##### Material supplied
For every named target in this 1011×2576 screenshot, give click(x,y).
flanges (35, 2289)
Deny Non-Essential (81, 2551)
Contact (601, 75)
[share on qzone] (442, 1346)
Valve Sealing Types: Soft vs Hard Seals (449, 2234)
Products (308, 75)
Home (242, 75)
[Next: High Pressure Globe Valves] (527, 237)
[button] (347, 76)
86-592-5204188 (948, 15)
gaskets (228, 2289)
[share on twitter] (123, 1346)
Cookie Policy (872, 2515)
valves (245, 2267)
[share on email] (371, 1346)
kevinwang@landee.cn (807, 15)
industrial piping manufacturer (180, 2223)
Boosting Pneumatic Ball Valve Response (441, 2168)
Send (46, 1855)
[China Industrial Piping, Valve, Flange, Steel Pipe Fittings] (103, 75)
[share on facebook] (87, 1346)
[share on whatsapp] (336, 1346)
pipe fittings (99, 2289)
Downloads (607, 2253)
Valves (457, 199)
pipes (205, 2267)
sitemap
##########
What lines of the listing above hold "share"? Copy all of them.

Exercise output>
[share on qzone] (442, 1346)
[share on twitter] (123, 1346)
[share on email] (371, 1346)
[share on facebook] (87, 1346)
[share on whatsapp] (336, 1346)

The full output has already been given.